LM Format Enforcer#

LM Format Enforcer# 是一个用于强制语言模型输出格式（如 JSON Schema、正则表达式等）的库。它不仅仅是向大型语言模型“建议”期望的输出结构，LM Format Enforcer 实际上可以“强制”大型语言模型输出遵循指定的模式。

LM Format Enforcer 支持本地大型语言模型（目前支持 LlamaCPP 和 HuggingfaceLLM 后端），并且仅通过处理大型语言模型的输出 logit 来工作。这使得它能够支持束搜索（beam search）和批量处理（batching）等高级生成方法，与其他修改生成循环本身的解决方案不同。有关更多详细信息，请参阅 LM Format Enforcer 页面中的比较表。

JSON Schema 输出#

在 LlamaIndex 中，我们提供了与 LM Format Enforcer 的初步集成，以便非常轻松地生成结构化输出（更具体地说是 pydantic 对象）。

例如，如果我们想生成一个包含歌曲的专辑，其模式如下：

class Song(BaseModel):
    title: str
    length_seconds: int


class Album(BaseModel):
    name: str
    artist: str
    songs: List[Song]

只需创建一个 LMFormatEnforcerPydanticProgram，指定我们期望的 pydantic 类 Album，并提供一个合适的提示模板。

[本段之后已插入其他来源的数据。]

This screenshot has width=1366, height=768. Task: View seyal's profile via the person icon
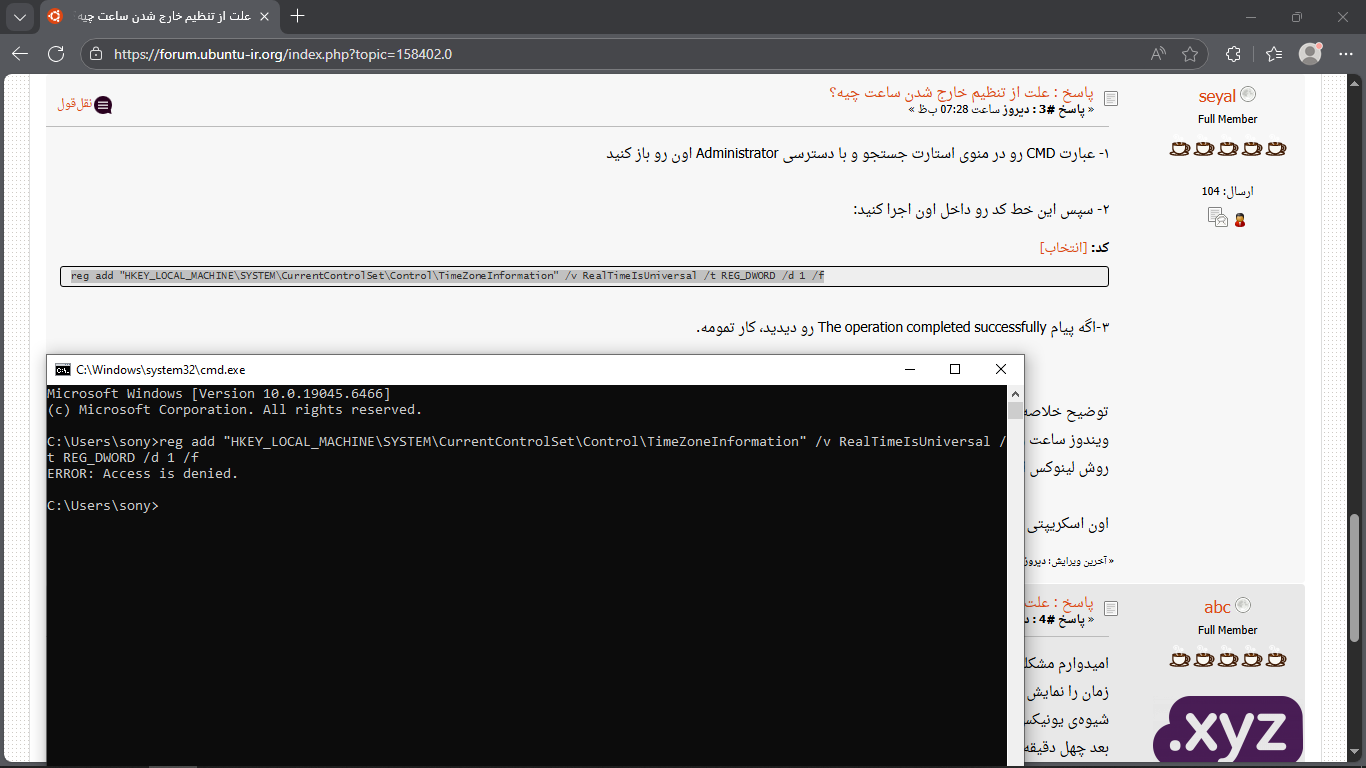point(1240,220)
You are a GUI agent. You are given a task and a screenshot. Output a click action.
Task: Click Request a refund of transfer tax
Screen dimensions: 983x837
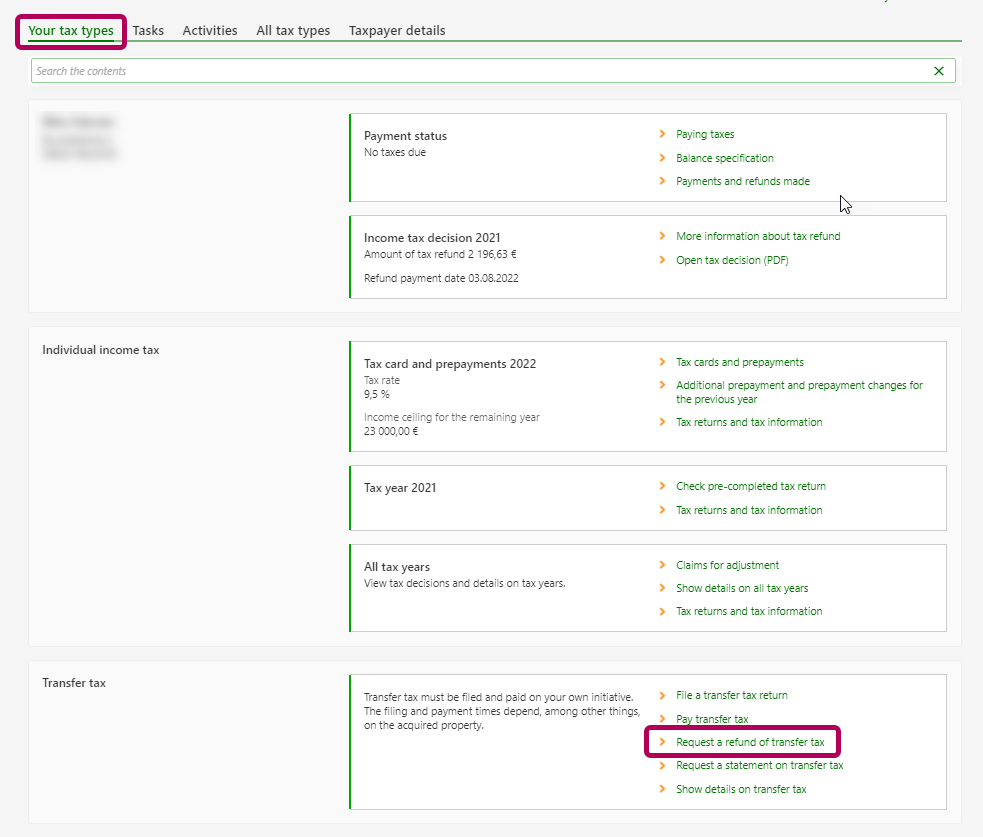[x=750, y=743]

注意：LMFormatEnforcerPydanticProgram 会自动将 pydantic 类的 JSON schema 填充到提示模板的可选参数 {json_schema} 中。这可以帮助大型语言模型自然地生成正确的 JSON，并减少格式强制器的干预程度，从而提高输出质量。

program = LMFormatEnforcerPydanticProgram(
    output_cls=Album,
    prompt_template_str="Generate an example album, with an artist and a list of songs. Using the movie {movie_name} as inspiration. You must answer according to the following schema: \n{json_schema}\n",
    llm=LlamaCPP(),
    verbose=True,
)

现在我们可以通过传入额外的用户输入来运行程序。例如，我们可以尝试一些惊悚的内容，创建一个受《闪灵》（The Shining）启发的专辑。

output = program(movie_name="The Shining")

我们得到了 pydantic 对象：

Album(
    name="The Shining: A Musical Journey Through the Haunted Halls of the Overlook Hotel",
    artist="The Shining Choir",
    songs=[
        Song(title="Redrum", length_seconds=300),
        Song(
            title="All Work and No Play Makes Jack a Dull Boy",
            length_seconds=240,
        ),
        Song(title="Heeeeere's Johnny!", length_seconds=180),
    ],
)

您可以查看此 notebook 以获取更多详细信息。

正则表达式输出#

LM Format Enforcer 也支持正则表达式输出。由于 LlamaIndex 中目前没有针对正则表达式的抽象，我们将在注入 LM Format Generator 后直接使用大型语言模型。

regex = r'"Hello, my name is (?P<name>[a-zA-Z]*)\. I was born in (?P<hometown>[a-zA-Z]*). Nice to meet you!"'
prompt = "Here is a way to present myself, if my name was John and I born in Boston: "

llm = LlamaCPP()
regex_parser = lmformatenforcer.RegexParser(regex)
lm_format_enforcer_fn = build_lm_format_enforcer_function(llm, regex_parser)
with activate_lm_format_enforcer(llm, lm_format_enforcer_fn):
    output = llm.complete(prompt)

这将使大型语言模型按照我们指定的正则表达式格式生成输出。我们还可以解析输出以获取命名组（named groups）。

print(output)
# "Hello, my name is John. I was born in Boston, Nice to meet you!"
print(re.match(regex, output.text).groupdict())
# {'name': 'John', 'hometown': 'Boston'}

请查看此 notebook 以获取更多详细信息。